Book Tropical Deforestation

Download or read book Tropical Deforestation written by Leslie Elmer Sponsel and published by Columbia University Press. This book was released on 1996 with total page 398 pages. Available in PDF, EPUB and Kindle. Book excerpt: The authors present fresh perspectives on the major global crisis of deforestation from a wide range of fields including biological ecology, forest history, conservation biology, anthropology, political economy, and development economics.

Book The Latin American Forest Crisis

Download or read book The Latin American Forest Crisis written by Julio César Centeno and published by . This book was released on 1991 with total page 20 pages. Available in PDF, EPUB and Kindle. Book excerpt:

Book Beyond the Woodfuel Crisis

Download or read book Beyond the Woodfuel Crisis written by Gerald Leach and published by Routledge. This book was released on 2013-11-05 with total page 323 pages. Available in PDF, EPUB and Kindle. Book excerpt: People scratching a living from parched land, women walking miles for scraps of firewood are both familiar images of Africa. But, in many places, people, with the help of governments and aid agencies, are putting the land into good shape, growing more food and creating a healthy cover of trees. This book joins the literature of hope by looking at these advances from the viewpoint of the energy crisis of the poor. This crisis can only be solved by going beyond the narrow confines of energy to consider all the needs of local people and the potential for change.

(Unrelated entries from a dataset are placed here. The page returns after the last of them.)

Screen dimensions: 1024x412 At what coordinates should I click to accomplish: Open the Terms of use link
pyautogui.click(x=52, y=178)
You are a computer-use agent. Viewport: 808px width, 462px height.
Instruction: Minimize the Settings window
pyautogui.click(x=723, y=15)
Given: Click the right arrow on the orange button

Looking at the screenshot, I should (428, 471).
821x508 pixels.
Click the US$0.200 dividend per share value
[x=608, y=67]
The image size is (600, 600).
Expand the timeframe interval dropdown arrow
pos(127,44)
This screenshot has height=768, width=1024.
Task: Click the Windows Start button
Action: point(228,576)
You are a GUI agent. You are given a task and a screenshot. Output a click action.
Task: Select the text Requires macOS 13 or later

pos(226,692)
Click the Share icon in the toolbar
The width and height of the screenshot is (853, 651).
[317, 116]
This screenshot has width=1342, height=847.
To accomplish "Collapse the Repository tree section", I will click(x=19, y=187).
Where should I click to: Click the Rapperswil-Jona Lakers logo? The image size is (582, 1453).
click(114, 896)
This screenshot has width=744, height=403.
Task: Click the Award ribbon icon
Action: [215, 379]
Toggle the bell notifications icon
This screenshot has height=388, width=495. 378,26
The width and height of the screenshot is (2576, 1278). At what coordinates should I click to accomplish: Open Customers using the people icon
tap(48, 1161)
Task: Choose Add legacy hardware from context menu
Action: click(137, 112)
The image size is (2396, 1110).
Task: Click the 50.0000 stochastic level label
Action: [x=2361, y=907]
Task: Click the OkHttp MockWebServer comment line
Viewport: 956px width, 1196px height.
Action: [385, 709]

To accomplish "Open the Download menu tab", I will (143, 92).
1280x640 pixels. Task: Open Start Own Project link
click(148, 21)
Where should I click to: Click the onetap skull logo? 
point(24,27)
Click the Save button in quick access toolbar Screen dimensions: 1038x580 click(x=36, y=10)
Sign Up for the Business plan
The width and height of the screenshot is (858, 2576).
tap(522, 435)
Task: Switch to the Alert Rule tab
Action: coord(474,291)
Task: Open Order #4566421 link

Drawing on a wide range of case histories, the authors describe the gains in farming and forestry and woodfuel supply that have come about through this broader, people-centered approach. They also write about woodfuel prices, markets and other key elements of survival strategies for the cities. Huge efforts will be needed to recover from the failures of the past, but Leach and Mearns show that important lessons are at last being learned and that new roads to success can be mapped. Originally published in 1988

Book Deforestation

    Book Details:
  • Author : J. Ives
  • Publisher : Routledge
  • Release : 2019-09-18
  • ISBN : 1000703363
  • Pages : 258 pages

Download or read book Deforestation written by J. Ives and published by Routledge. This book was released on 2019-09-18 with total page 258 pages. Available in PDF, EPUB and Kindle. Book excerpt: Originally published in 1988 Deforestation examines deforestation as a major environmental and development problem. It examines the issues of forests being cut in tropical and mountain areas, and how acid rain, pollution and disease wreak havoc in temperate zones. Some of the worst effects of deforestation have been changes in the world’s climate system, erosion and flooding, desertification, wood short-ages and the disappearance of some floral and fauna species. This book challenges the belief that deforestation is due to entirely rapid population growth and agricultural expansion and emphasises the effects of commercial exploitation and poor planning and management. In concludes with a programme for reforestation using agro-forestry, appropriate cottage industries, improved international programmes, local land reforms and community participation.